• **FRAGMENTO DEL DOCUMENTO**
__________
Y entretanto, ¿qué pasaba en América antes de la llegada de los españoles? No nos llamemos a engaño. La vida de los pueblos indígenas de América, antes de la llegada de los conquistadores no era ni mucho menos medianamente idílica. Los Incas, por ejemplo, no eran lo que se puede decir peras en dulce. Eran conquistadores y ¡ay de quien se les opusiera! Como una pequeña muestra de su violento proceder transcribo al final de estas reflexiones el relato de la sangrienta venganza llevada a cabo por el inca Huayna-Cápac en la laguna de Yaguarcocha en Ecuador, donde según la leyenda murieron más de veinte mil caranquis pasados a cuchillo.

Este hecho ocurrido en el año 1487- más de cincuenta años antes de la llegada de los españoles a estas latitudes- y otros similares, les granjearon a los conquistadores incas innúmeros enemigos entre los pueblos indígenas sometidos, a tal punto que muchos de ellos prefirieron colaborar con los conquistares peninsulares. Hay algo muy sospechoso en los indígenas que sobrevivieron a la conquista, porque está demostrado que la dominación española no hubiera podido darse sin la colaboración de muchos nativos. Solo Dios sabe si sobre muchos de sus ancestros pesa la ignominia sin nombre de la traición a su raza.

Es difícil comprenderlo y mucho más aceptarlo, pero está demostrado que la rueda de la historia se mueve con sangre. La guerra, la conquista, la dominación se albergan en el espíritu mismo del hombre. Así ha sido y así lamentablemente seguirá aconteciendo. Conocidos los perfiles guerreros de los actores del conflicto en América es difícil imaginar entre ellos un encuentro y una convivencia pacíficas. La fatalidad había dispuesto que a partir del siglo XV Europa y América tuviesen ese encuentro con su destino. Y no había alternativa: o eras español o eras indio.

Pero lo que no podemos olvidar cegados por el rencor histórico es que de ese choque de culturas y de pueblos nació una nueva raza. Porque al final, como sucede en todas las guerras, fueron más los nacimientos que las muertes. No somos ni indios ni españoles; somos americanos. Las dos sangres circulan vívida y atropelladamente por nuestras venas. Nuestros ancestros españoles e indígenas están presentes en la esencia misma de nuestro ser. La audacia, el valor, la alegría, la pasión, el afán de conquista y de guerra del español corren por nuestras venas, pero también el estoicismo, el valor para enfrentar el destino, esa paciencia infinita de la raza indígena para aguardar mejores días. Y ¿por qué no? También su fiereza y su odio ancestrales. Colombia se distingue como tal vez ningún otro pueblo americano por esa confluencia de características anímicas que han contribuido a su desarrollo, a su progreso, a su crecimiento imparable, pero también al choque constante entre hermanos y al odio salvaje que ha alimentado las luchas intestinas que nos han dividido y desangrado desde el principio mismo de nuestra historia.
__________
• **INSTRUCCIONES Y REQUISITOS**
Del texto de arriba sobre la conquista de América, reproduce sin ningún cambio todo lo que va desde "Es difícil comprenderlo" hasta "o eras indio.".
__________
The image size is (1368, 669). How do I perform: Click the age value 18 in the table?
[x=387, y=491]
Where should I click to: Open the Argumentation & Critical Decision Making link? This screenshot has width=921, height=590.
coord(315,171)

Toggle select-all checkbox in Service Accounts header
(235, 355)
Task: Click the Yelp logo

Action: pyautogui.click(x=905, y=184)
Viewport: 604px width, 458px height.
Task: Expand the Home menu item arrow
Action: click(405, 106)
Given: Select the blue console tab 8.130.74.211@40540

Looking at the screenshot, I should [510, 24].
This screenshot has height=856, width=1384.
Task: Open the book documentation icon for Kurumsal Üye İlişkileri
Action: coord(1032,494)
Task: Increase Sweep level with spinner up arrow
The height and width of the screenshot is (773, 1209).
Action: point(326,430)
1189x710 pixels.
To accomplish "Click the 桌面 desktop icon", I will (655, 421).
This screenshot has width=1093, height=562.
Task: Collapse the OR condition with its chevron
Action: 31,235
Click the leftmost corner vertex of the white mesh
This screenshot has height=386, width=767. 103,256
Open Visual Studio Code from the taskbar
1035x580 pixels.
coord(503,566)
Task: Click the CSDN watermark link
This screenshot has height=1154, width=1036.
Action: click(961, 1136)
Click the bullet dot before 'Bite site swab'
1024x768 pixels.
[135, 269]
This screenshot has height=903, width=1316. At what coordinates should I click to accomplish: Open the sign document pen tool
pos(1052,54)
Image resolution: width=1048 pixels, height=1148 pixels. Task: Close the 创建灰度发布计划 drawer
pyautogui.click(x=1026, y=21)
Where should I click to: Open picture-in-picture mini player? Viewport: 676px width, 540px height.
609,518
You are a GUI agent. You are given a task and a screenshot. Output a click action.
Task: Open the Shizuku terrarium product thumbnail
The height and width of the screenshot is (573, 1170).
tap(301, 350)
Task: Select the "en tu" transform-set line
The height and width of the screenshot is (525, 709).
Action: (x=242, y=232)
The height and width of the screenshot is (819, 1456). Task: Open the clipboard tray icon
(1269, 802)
__________
• **SOLUCIÓN**
Es difícil comprenderlo y mucho más aceptarlo, pero está demostrado que la rueda de la historia se mueve con sangre. La guerra, la conquista, la dominación se albergan en el espíritu mismo del hombre. Así ha sido y así lamentablemente seguirá aconteciendo. Conocidos los perfiles guerreros de los actores del conflicto en América es difícil imaginar entre ellos un encuentro y una convivencia pacíficas. La fatalidad había dispuesto que a partir del siglo XV Europa y América tuviesen ese encuentro con su destino. Y no había alternativa: o eras español o eras indio.